In September 1993, Zorkin was involved in the bitter dispute as to the legitimacy of Boris Yeltsin's decision to dissolve the Supreme Soviet of Russia, a decision which ran contrary to the outdated RSFSR constitution. Zorkin is often credited with having stood behind the 22 September 1993 court ruling which declared Yeltsin's decision unconstitutional. Though the ruling (passed with 9 judges in favor and 4 judges against), was in agreement with the Constitution, Yeltsin had the work of the court suspended and Zorkin was forced to resign from the position of the chairman on 6 October 1993, retaining the post of a member of the court. Namely, Sergey Filatov, the head of the president's administration, is reported  to have called the judges in the morning of 5 October, demanding Zorkin's resignation. However, eight judges out of the twelve present at the session of the court suggested that Zorkin should not resign (4 judges – N.Vitruk, E.Ametistov, T.Morshchakova and V.Oleynik – recommending Zorkin's resignation). In the evening, Filatov contacted Zorkin himself and demanded that he stepped down, otherwise a criminal case would be opened, accusing Zorkin of 'creating legal base for the extremist activities of Rutskoy and Khasbulatov'. On 6 October, Zorkin handed in his resignation from the post of chairman, which the Constitutional Court accepted. N.Vitruk was appointed as acting chairman of the Constitutional Court. On December 1, he and his fellow judge Luchin were dismissed from the Constitutional Court by 5 votes to 4 for engaging in politics. In December, he participated in a gathering of communists, nationalists and other opponents of the new constitution proposed by Yeltsin.

Zorkin was re-instated as judge on 25 January 1994. Nevertheless, in March, 1994, Zorkin signed the declaration of the orgkomitet of 'Concord in the Name of Russia' (Согласие во имя России), together with Gennady Zyuganov, Alexander Rutskoy, Alexander Prokhanov, Sergey Glazyev, Stanislav Govorukhin, Aman Tuleyev et al.

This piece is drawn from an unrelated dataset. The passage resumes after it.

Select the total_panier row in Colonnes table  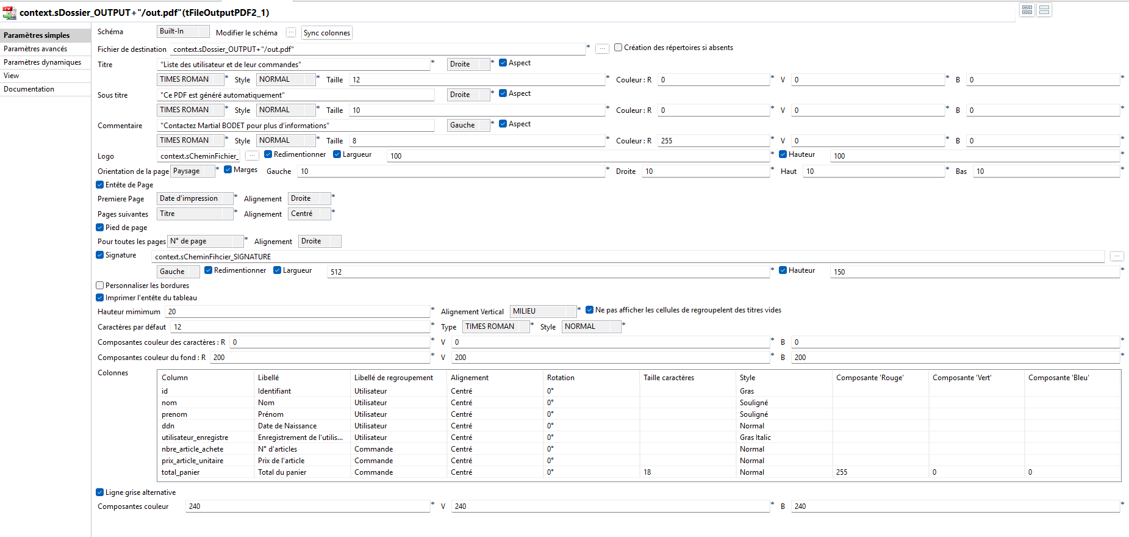point(181,472)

Despite having written the main report for the conference, he refrained from the foundation of the Concord, as he was warned again by the Court for political activities.

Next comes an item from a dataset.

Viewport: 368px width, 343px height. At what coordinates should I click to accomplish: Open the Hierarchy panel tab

Zorkin then stopped his political activities. No longer a chairman, he reportedly happened to disagree with the majority's decision more often than did other judges of the court, such as, in 1995, voicing dissent over the court's ruling that the President's and Prime Minister's decision to move Russian troops into Chechnya was legitimate.

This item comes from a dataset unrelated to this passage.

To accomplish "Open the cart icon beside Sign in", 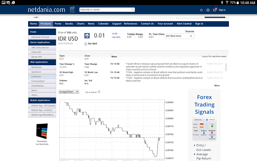I will click(214, 10).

Ten years after the court's decision that made him famous, on 24 February 2003, he was reelected the court's chairman. Many observers viewed his return to the office as corroborating the validity of the court's appraisal of Yeltsin's actions in 1993.

Controversially, Zorkin praised serfdom in an article for Rossiyskaya Gazeta in 2014. Zorkin claimed that serfdom had united Russia and compared its abolishment to Yeltsin's reforms in the 1990s.

Sanctions
In December 2022 the EU sanctioned Valery Zorkin in relation to the 2022 Russian invasion of Ukraine.

Honours and awards
 Order of Merit for the Fatherland;
2nd class (19 October 2011) – for outstanding contribution to strengthening the constitutional foundations of Russian statehood and constitutional development
3rd class (18 February 2008) – for his great contribution to the development of constitutional justice in the Russian Federation and many years of fruitful activity
 Honoured Lawyer of Russia (23 March 2000) – for services to strengthen the rule of law and many years of honest work
 Diploma of the President of Russia (12 December 2008) – for active participation in the drafting of the Constitution and a great contribution to the democratic foundations of the Russian Federation
 Order of Friendship (Armenia) (2016)

References

External links

The Moscow Times: Zorkin Says Courts Must Check Kremlin's Power
"Authoritarian constitutionalism in Putin's Russia: A pragmatic constitutional court in a dual state"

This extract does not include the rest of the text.